Soldiers Returning from Deployment: Considerations for School Counselors
By Jessica L. Sniatecki
The ongoing wars in Iraq and Afghanistan have had a significant impact on families in the United States. Adverse effects on family life, including marital difficulties and family instability have been attributed to these military engagements (McFarlane, 2009). In order to assist their students, it is imperative that school counselors have a clear understanding of the potential challenges faced when a soldier returns from deployment.

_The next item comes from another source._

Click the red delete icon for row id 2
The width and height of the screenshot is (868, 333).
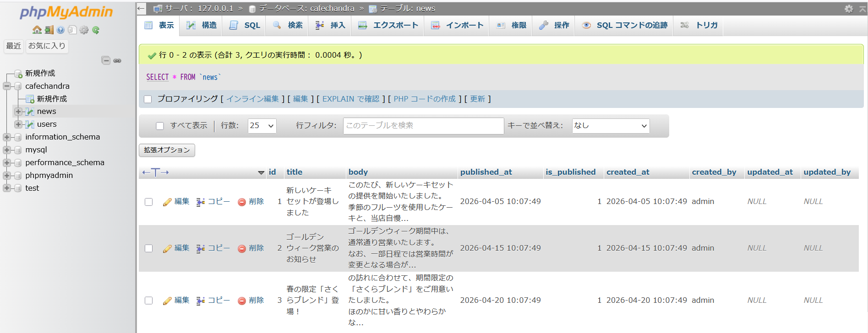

There is significant evidence that veterans returning from Iraq and Afghanistan experience mental health issues (Erbes, Curry, & Leskela, 2009; Hoge et al., 2006; Hoge et al., 2004; Milliken, Auchterlonie, & Hoge, 2007; Seal, Metzler, Gima, Betenthal, Maguen, & Marmar, 2009). Soldiers returning from deployment may experience myriad problematic symptoms, including anxiety, sleep disturbance, relationships issues, hypervigilance, nightmares, guilt, agitation, irritability, difficulty concentrating, and aggressiveness (Bowling & Sherman, 2008; United States Department of Veterans Affairs, 2009). These symptoms are difficult to manage, particularly because many expect returning soldiers to be happy and content and neglect to realize that “after having to be on guard and hyperaware of their surroundings in the war zone, finding the ability to relax can be a challenge” (Bowling & Sherman, 2008, p. 453). Such symptoms also have significant negative implications for the family unit, since the returning loved one may not behave in a manner that is consistent with the child’s expectations and recollections regarding his/her parent. These changes can have profound emotional consequences for children and may result in problematic behavior in the school setting.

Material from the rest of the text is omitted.